**Data extracts**

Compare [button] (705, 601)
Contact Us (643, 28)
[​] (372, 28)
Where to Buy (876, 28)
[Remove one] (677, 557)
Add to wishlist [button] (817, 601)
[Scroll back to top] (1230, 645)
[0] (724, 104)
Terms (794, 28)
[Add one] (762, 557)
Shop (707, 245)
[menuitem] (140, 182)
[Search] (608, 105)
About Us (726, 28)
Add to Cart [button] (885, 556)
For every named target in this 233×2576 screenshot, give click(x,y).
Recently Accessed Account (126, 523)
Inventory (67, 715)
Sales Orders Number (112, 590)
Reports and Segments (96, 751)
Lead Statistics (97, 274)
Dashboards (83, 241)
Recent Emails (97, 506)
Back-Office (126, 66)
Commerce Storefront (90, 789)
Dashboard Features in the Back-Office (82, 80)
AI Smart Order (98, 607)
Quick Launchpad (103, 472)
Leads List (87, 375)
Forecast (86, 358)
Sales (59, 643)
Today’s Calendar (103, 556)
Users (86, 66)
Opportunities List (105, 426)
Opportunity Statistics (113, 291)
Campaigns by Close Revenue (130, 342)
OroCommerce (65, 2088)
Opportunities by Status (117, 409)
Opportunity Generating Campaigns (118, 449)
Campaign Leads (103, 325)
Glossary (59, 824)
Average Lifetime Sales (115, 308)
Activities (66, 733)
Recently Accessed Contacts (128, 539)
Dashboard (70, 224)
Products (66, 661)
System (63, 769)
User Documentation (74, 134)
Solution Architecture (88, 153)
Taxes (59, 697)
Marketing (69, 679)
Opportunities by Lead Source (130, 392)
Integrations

**Exercise instructions**
Every line that includes "Office" must be copied from the material above.

**Your response**
Back-Office (126, 66)
Dashboard Features in the Back-Office (82, 80)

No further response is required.